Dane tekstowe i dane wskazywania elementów
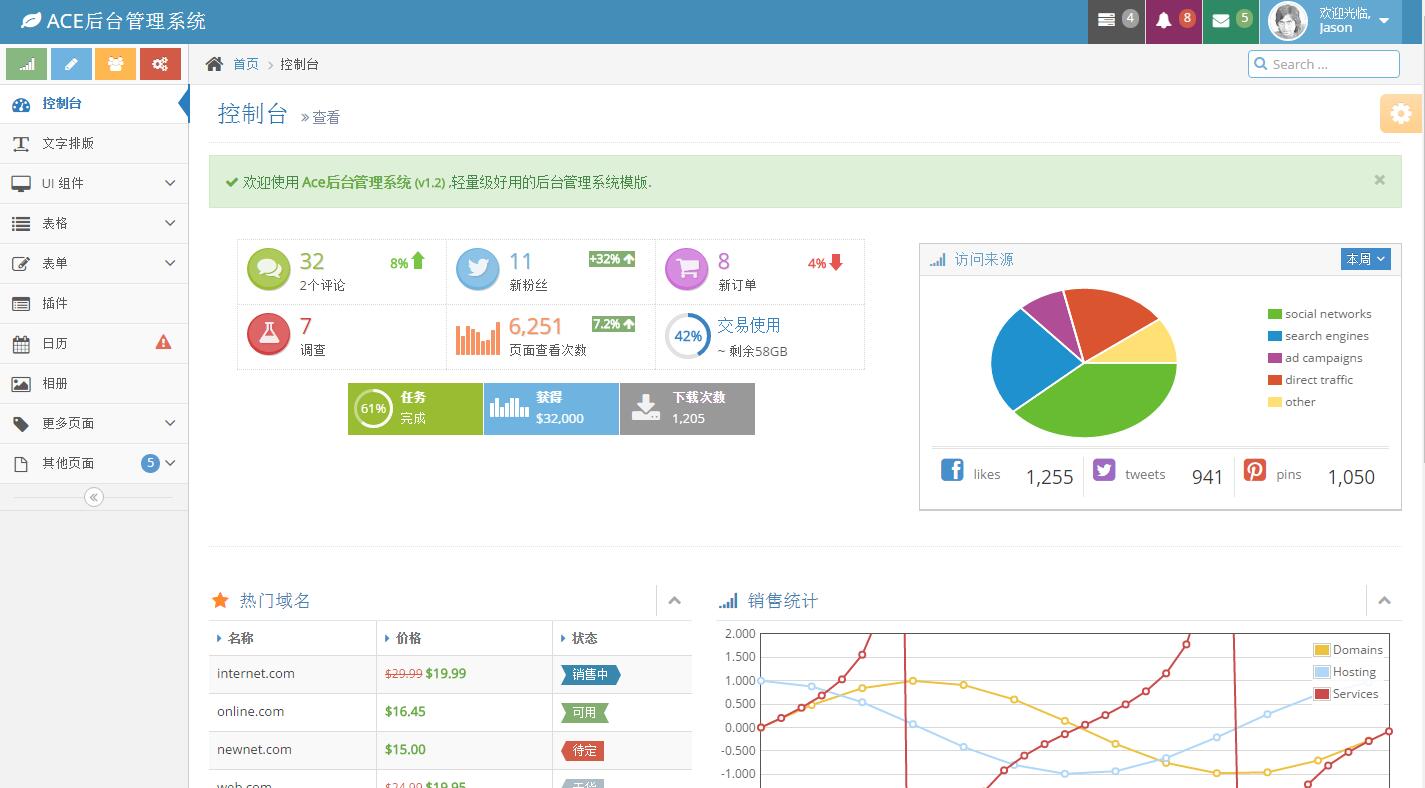Image resolution: width=1425 pixels, height=788 pixels.
Task: Click the blue pencil shortcut button
Action: 71,64
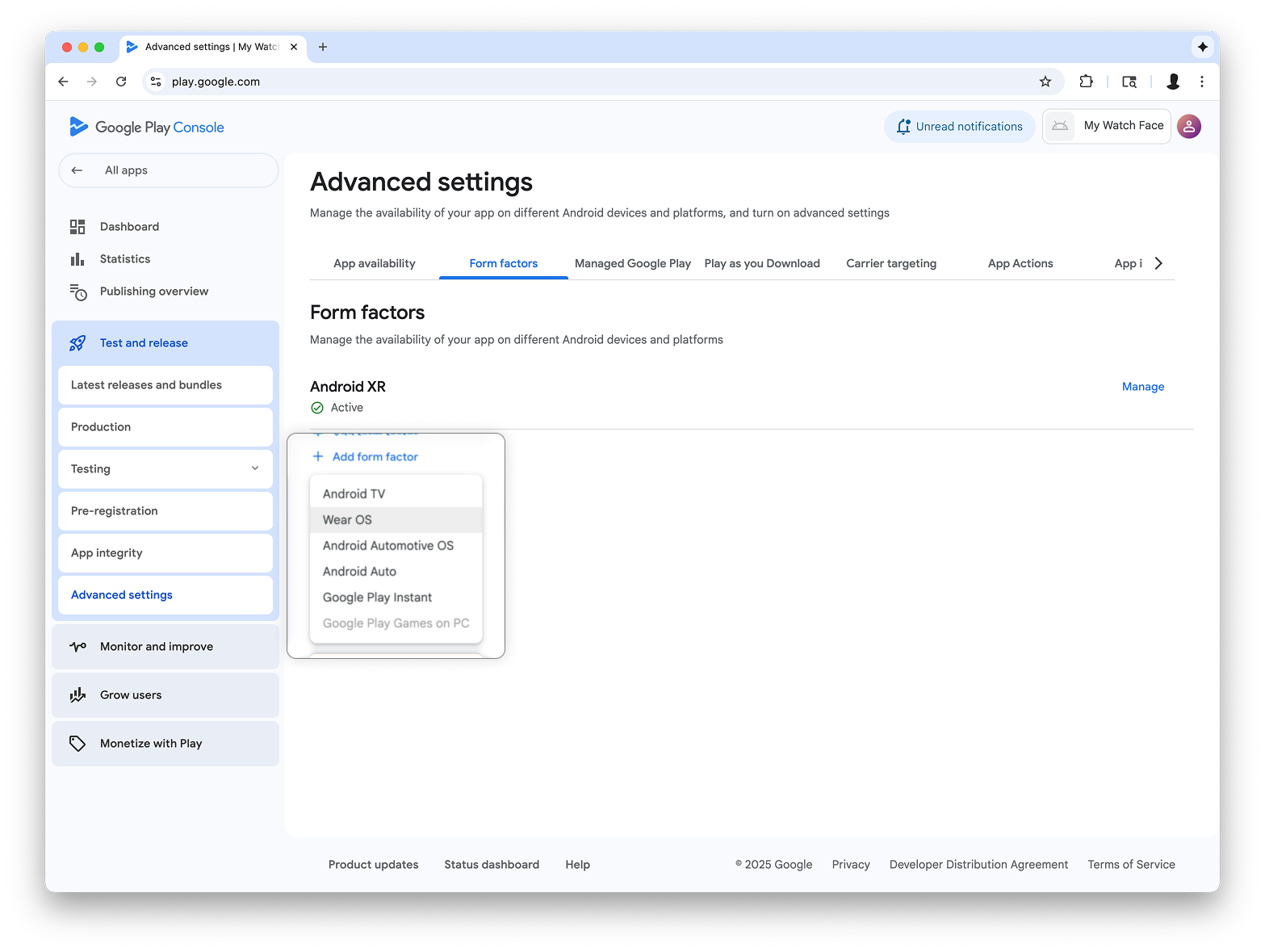This screenshot has width=1265, height=952.
Task: Select Wear OS from form factor list
Action: [x=347, y=520]
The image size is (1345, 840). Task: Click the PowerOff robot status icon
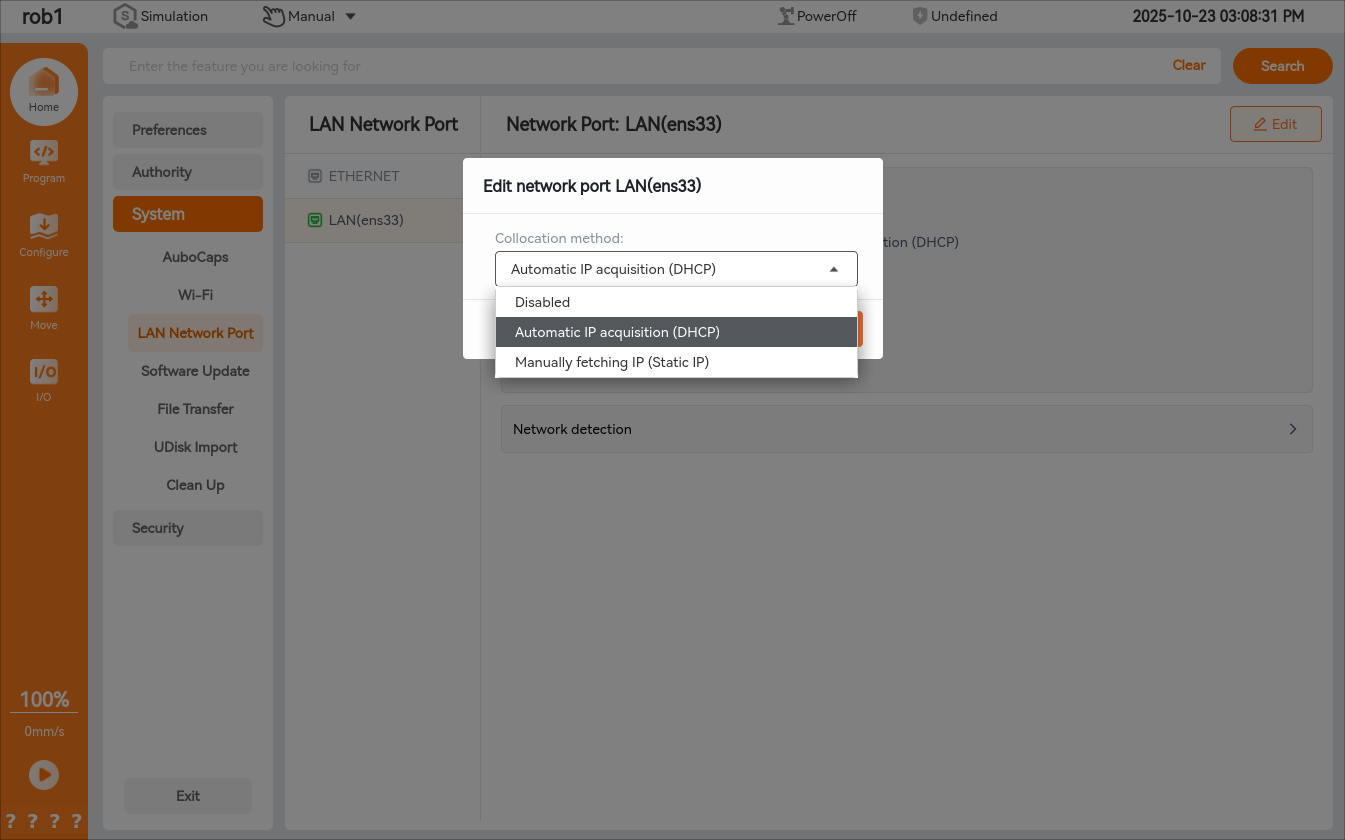coord(787,16)
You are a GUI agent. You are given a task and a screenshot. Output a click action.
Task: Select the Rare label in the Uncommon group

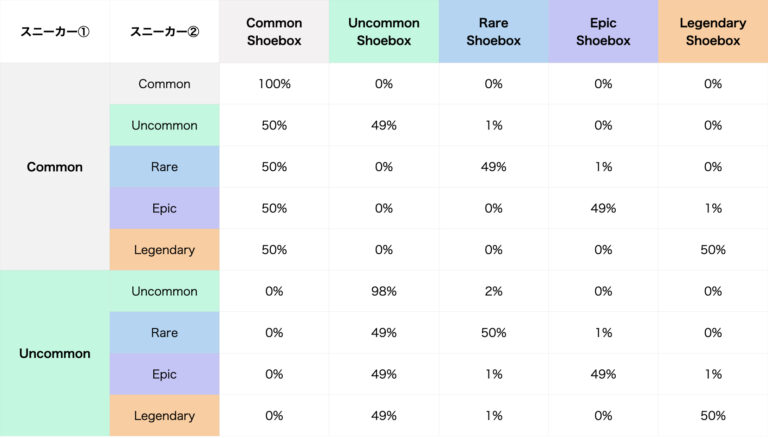point(165,332)
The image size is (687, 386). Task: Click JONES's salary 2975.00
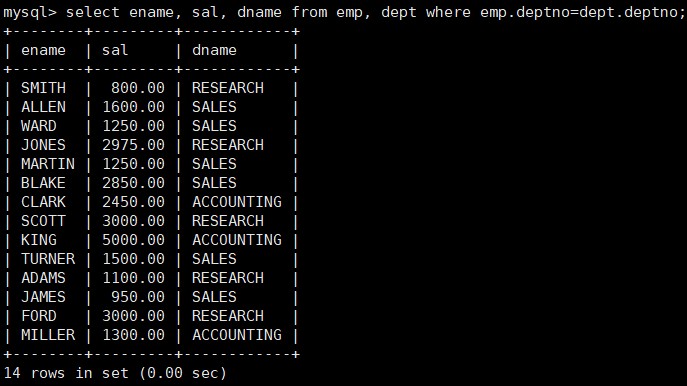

### CO NALEŻY PRZYGOTOWAĆ
Proszę umieścić wszystkie wiersze powyższych danych na liście numerowanej, pomijając puste wiersze. Obrazy należy pominąć w odpowiedzi.

### ODPOWIEDŹ
1. Image resolution: width=1425 pixels, height=788 pixels.
2. Task: Click the blue pencil shortcut button
3. Action: 71,64
4. This screenshot has width=1265, height=952.
5. Task: Select Wear OS from form factor list
6. Action: [x=347, y=520]
7. The image size is (1345, 840). Task: Click the PowerOff robot status icon
8. coord(787,16)
9. You are a GUI agent. You are given a task and a screenshot. Output a click action.
10. Task: Select the Rare label in the Uncommon group
11. point(165,332)
12. The image size is (687, 386). Task: Click JONES's salary 2975.00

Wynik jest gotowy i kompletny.